Note: Not all factors are within your control. For instance, if you’re a startup, you might not have an established credit score or enough business time to qualify for lower rates. In that case, the only thing you can do is continue working on improving your credit and maintaining a positive cash flow so that you can qualify for favorable rates in the future.
How to Get the Best Interest Rates for Your Business
Here are a few tips to keep in mind to improve your chances of getting the best rates regardless of the business loan you’re applying for.
Specific loan programs require collateral, such as invoice financing, asset-based loans, and invoice financing. However, offering collateral even when it isn’t needed could land you more favorable rates because small business lenders can repossess and sell these assets if you default on the loan. This lowers their risk, which could reduce the interest rate they charge.

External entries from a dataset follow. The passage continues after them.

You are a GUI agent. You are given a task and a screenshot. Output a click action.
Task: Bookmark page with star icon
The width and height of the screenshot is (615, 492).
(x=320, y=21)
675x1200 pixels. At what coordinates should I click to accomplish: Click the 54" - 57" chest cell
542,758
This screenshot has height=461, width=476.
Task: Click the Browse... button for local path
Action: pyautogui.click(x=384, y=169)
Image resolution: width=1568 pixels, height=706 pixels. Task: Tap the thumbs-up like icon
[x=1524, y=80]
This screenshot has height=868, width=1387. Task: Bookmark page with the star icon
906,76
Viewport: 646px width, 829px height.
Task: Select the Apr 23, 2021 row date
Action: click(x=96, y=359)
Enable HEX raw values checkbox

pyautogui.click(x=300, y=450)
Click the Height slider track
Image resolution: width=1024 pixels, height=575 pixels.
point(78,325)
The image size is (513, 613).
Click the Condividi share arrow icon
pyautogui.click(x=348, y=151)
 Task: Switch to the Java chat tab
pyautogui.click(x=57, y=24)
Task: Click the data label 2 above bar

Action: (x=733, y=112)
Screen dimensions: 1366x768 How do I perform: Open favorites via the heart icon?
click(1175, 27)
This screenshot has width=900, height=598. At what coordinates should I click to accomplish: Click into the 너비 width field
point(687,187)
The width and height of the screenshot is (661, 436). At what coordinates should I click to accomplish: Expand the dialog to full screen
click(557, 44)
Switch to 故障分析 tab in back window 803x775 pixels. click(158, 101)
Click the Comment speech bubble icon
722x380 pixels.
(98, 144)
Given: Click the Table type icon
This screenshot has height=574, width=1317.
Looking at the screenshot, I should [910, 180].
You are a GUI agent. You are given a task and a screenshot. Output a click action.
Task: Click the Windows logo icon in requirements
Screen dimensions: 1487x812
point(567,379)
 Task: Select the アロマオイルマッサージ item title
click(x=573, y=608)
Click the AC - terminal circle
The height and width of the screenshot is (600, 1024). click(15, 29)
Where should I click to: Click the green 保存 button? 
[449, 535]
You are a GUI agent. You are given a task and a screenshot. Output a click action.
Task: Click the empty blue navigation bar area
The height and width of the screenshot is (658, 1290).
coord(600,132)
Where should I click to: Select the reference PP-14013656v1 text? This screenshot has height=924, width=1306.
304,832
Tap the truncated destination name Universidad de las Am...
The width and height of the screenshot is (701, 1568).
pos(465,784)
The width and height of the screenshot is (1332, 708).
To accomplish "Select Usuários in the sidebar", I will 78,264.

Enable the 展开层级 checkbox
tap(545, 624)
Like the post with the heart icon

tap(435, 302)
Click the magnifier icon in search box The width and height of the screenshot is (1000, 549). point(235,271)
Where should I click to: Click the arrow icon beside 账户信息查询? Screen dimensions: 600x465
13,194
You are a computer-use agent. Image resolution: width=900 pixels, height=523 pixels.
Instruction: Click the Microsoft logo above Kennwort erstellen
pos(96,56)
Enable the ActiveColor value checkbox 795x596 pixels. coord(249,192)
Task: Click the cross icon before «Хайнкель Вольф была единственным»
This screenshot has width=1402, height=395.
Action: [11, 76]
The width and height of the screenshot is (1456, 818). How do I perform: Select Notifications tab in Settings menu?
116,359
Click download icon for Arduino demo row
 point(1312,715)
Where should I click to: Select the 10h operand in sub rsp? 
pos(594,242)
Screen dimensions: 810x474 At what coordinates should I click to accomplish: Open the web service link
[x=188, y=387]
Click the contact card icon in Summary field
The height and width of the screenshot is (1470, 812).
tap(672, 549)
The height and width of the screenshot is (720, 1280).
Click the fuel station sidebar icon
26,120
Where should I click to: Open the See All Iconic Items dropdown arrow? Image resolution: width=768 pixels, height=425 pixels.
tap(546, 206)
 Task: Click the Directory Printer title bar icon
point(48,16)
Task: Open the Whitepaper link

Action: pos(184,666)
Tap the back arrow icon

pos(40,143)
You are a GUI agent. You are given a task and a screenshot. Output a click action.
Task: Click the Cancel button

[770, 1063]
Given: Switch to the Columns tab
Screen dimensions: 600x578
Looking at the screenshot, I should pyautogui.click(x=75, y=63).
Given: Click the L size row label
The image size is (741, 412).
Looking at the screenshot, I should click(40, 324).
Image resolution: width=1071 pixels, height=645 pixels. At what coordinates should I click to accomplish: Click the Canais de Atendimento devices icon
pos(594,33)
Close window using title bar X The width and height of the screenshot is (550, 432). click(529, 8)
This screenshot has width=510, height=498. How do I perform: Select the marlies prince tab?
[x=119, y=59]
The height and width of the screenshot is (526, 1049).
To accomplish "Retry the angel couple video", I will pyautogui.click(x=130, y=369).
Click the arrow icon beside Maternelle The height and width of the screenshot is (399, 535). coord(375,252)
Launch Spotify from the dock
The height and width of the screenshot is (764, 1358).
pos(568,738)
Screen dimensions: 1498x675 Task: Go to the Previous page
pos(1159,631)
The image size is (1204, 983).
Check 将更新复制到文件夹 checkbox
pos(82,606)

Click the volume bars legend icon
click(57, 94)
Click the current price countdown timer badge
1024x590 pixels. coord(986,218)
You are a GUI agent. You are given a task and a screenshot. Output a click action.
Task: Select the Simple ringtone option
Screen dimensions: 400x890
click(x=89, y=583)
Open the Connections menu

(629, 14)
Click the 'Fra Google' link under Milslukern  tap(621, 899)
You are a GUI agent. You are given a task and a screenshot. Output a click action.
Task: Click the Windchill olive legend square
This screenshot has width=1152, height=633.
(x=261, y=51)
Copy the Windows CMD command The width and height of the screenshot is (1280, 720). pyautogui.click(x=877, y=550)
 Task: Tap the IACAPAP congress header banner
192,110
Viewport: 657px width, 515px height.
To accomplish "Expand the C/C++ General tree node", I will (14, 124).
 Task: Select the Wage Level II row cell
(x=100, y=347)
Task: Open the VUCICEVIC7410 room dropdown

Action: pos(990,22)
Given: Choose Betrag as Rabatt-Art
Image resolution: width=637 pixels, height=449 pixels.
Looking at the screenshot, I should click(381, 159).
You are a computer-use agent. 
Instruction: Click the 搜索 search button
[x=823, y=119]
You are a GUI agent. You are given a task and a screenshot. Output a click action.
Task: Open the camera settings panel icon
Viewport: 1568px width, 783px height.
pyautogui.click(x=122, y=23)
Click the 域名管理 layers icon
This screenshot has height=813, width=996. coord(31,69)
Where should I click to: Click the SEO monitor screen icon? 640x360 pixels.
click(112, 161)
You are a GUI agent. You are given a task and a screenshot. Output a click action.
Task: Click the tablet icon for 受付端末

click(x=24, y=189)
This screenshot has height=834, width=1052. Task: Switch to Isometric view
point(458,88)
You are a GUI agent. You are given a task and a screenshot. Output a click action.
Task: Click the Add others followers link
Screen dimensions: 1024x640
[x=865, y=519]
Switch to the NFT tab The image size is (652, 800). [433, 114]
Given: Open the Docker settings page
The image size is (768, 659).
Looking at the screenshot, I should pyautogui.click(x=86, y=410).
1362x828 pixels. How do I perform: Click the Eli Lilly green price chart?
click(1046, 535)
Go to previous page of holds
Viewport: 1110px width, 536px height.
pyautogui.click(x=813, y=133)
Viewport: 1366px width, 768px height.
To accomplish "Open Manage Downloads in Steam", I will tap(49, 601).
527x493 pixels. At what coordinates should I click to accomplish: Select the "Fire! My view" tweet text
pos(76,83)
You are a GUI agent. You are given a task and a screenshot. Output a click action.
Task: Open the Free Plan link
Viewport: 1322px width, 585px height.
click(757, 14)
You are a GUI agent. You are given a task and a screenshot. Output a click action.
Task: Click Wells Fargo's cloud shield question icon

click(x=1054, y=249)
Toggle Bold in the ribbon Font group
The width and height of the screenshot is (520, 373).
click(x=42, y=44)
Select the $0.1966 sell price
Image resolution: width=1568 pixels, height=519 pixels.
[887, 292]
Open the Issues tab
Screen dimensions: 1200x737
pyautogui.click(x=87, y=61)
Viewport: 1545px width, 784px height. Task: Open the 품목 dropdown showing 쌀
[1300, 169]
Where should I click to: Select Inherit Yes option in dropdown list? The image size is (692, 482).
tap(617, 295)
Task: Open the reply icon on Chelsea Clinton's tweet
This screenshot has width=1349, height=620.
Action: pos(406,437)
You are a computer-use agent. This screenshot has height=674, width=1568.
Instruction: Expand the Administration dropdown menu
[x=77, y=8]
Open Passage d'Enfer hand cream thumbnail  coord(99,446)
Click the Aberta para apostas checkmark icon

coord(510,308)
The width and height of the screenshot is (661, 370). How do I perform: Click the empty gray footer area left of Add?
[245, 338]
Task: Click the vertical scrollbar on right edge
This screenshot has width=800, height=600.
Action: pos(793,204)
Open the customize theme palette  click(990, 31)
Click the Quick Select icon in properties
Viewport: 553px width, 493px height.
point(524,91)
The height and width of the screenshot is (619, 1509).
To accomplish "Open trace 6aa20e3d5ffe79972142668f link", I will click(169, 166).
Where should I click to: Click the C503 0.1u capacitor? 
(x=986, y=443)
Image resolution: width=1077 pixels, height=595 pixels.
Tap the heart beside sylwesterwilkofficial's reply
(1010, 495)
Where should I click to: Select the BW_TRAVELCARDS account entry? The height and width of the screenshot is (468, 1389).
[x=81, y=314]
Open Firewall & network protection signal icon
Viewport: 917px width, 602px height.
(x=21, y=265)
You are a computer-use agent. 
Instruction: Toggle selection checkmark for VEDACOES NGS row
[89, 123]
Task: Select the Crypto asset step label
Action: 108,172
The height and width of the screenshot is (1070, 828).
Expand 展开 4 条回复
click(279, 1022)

Increase Personal Credit Scores
The higher your credit score, the less risky you are to lenders. Borrowers with lower risk to lenders may receive more favorable terms and rates. If your score is below 580, you may want to improve it before applying for a business loan. Here are some ways your can increase your credit score:
Pay your bills earlier or on time
Check your credit report and dispute any errors
Pay down existing debt
Limit new credit applications
Diversify your accounts
Boost Business Credit Scores
Aside from personal credit, you may also need to check your business credit reports. Your business credit score is an indicator of your creditworthiness, and it’s based on your company’s debt history, credit, and payments.
Here’s how you can establish a business credit if you don’t have one yet:
Incorporating your business or forming an LLC is the first step to separating personal matters from your company.
Apply for an employer identification number (EIN).
Open a business bank account.
Build a Relationship with a Lender
Banks and online lenders may be more willing to approve your application and give lower rates if you’ve previously worked with them. If it’s your first time borrowing, build a relationship with your lender and make on-time payments. This ensures you have a better chance of getting a second business loan from them.
The Bottom Line
The interest rates for business financing will more likely be affected by many factors. For instance, applying for a long-term small business loan lets you take advantage of lower interest rates, while short-term loans like invoice financing would cost you more. Your qualifications (i.e., credit score, business history, industry, etc.) will also affect the interest rates you’ll qualify for.
When looking for the best loan for your business, comparing terms from different financial institutions is always advisable. In that case, a small business loan calculator might help you calculate your expected costs. Remember that you’re taking out a loan to grow your company. That said, getting the best rates would be the best way to maximize the loan and expand your company.